Cladistics

Reconstructing Phylogenetic Trees

We describe the reconstruction of a phylogenetic tree for a set of taxa, in the language of lparse (Version 1.0.13) as in "Character-based cladistics and answer set programming," by D. R. Brooks, E. Erdem, J. W. Minett, and D. Ringe, in Proc. of PADL'05, pages 37--51, 2005.

The files describing the reconstruction of a phylogeny for a set of taxa (phylogeny.lp), and the preprocessed datasets used in our experiments (Alcataenia, Chinese, Indo-European) are enclosed in cladistics-basic.tar.gz.

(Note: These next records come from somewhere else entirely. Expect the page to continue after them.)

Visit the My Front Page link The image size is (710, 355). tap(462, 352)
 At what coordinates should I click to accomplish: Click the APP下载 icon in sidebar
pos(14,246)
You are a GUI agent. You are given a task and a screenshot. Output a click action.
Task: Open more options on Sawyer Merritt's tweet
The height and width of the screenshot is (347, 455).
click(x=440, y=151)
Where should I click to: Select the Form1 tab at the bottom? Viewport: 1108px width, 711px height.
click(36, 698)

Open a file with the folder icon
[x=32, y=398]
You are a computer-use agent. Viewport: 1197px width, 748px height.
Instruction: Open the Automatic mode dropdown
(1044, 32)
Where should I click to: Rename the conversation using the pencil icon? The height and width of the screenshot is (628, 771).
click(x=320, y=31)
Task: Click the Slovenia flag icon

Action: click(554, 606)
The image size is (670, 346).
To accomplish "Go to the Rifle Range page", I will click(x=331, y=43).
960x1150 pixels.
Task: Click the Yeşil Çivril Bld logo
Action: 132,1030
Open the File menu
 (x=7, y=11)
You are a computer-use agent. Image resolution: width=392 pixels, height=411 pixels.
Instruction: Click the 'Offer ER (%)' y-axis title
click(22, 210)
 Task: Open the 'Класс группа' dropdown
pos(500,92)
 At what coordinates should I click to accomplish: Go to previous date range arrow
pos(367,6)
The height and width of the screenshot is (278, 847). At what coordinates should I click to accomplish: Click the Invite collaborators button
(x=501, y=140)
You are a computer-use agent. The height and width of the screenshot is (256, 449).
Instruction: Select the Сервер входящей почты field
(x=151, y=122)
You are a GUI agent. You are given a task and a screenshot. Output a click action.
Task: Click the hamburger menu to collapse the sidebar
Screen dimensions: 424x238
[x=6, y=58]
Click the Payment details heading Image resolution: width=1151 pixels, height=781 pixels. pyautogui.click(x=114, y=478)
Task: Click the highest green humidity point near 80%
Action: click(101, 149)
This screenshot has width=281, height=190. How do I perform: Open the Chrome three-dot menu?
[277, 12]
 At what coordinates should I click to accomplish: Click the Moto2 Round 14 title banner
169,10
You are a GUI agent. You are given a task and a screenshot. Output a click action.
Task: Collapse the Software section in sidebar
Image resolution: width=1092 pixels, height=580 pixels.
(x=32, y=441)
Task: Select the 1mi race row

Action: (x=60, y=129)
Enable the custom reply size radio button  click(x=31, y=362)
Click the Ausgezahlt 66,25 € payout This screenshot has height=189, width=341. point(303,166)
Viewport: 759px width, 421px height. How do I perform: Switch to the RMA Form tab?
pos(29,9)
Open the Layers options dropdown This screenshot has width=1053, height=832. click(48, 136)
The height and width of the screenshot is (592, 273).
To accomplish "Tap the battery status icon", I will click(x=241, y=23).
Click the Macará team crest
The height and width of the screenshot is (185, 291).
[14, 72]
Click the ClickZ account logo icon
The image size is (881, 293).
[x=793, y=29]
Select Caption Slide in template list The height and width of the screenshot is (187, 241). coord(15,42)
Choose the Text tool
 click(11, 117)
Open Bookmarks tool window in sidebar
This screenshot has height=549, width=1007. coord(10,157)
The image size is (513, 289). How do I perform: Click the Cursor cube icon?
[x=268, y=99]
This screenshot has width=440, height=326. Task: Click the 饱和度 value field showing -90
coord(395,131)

With these files, we can generate phylogenies with at most n incompatible characters, for Chinese dialects, Indo-European languages, and Alcataenia species, using cmodels (with zchaff). For instance, a phylogeny for Chinese dialects, with at most 6 incompatible characters, can be generated by the command

lparse -d none -c n=6 Chinese phylogeny.lp | cmodels -zc

For a more efficient computation, we modify the phylogeny program above according to the heuristics described in Section 4 of [Brooks et al., 2005]. This program is presented in the file phylogeny-improved.lp. For instance, a phylogeny for Indo-European language groups, with at most 16 incompatible characters, can be generated by the command

lparse -d none -c n=9 Indo-European phylogeny-improved.lp | cmodels -zc

(The reason why we use n=9 instead of n=16 is due to preprocessing, and is explained in Section 7 of [Brooks et al., 2005].)

The datasets before preprocessing are presented in the files Chinese-unprocessed, Alcataenia-unprocessed, Indo-European-unprocessed.